*Work request*
Take the entries below and print only the lines from the one with "Referat af valgmøde" through the one with "Manderevy (116, 513)", exactly as they stand, both ends included.

##### Given entries #####

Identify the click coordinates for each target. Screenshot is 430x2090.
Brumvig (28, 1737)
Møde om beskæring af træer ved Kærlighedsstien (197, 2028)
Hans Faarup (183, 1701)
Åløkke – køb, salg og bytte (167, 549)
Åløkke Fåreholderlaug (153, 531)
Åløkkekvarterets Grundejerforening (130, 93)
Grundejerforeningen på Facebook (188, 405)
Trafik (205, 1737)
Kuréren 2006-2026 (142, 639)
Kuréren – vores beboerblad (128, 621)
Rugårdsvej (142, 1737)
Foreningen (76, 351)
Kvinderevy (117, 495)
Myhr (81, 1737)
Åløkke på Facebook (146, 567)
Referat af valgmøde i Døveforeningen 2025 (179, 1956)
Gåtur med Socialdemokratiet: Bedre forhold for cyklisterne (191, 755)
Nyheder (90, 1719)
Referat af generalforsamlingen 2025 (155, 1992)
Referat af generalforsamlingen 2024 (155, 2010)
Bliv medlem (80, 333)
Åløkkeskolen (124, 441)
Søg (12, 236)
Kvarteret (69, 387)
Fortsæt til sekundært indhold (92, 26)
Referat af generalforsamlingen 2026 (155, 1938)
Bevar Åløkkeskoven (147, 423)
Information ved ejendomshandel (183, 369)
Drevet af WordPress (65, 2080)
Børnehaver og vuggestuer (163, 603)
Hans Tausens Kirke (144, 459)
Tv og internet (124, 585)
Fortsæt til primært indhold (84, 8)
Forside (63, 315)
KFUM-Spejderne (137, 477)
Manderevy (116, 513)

#####
##### Given entries #####

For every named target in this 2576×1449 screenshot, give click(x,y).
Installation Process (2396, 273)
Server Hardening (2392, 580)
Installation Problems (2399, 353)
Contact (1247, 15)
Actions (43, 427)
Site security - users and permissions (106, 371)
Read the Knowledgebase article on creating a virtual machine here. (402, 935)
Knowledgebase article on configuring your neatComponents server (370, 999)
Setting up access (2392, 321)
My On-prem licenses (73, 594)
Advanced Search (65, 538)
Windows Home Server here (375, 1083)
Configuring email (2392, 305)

#####

*Answer box*
Referat af valgmøde i Døveforeningen 2025 (179, 1956)
Gåtur med Socialdemokratiet: Bedre forhold for cyklisterne (191, 755)
Nyheder (90, 1719)
Referat af generalforsamlingen 2025 (155, 1992)
Referat af generalforsamlingen 2024 (155, 2010)
Bliv medlem (80, 333)
Åløkkeskolen (124, 441)
Søg (12, 236)
Kvarteret (69, 387)
Fortsæt til sekundært indhold (92, 26)
Referat af generalforsamlingen 2026 (155, 1938)
Bevar Åløkkeskoven (147, 423)
Information ved ejendomshandel (183, 369)
Drevet af WordPress (65, 2080)
Børnehaver og vuggestuer (163, 603)
Hans Tausens Kirke (144, 459)
Tv og internet (124, 585)
Fortsæt til primært indhold (84, 8)
Forside (63, 315)
KFUM-Spejderne (137, 477)
Manderevy (116, 513)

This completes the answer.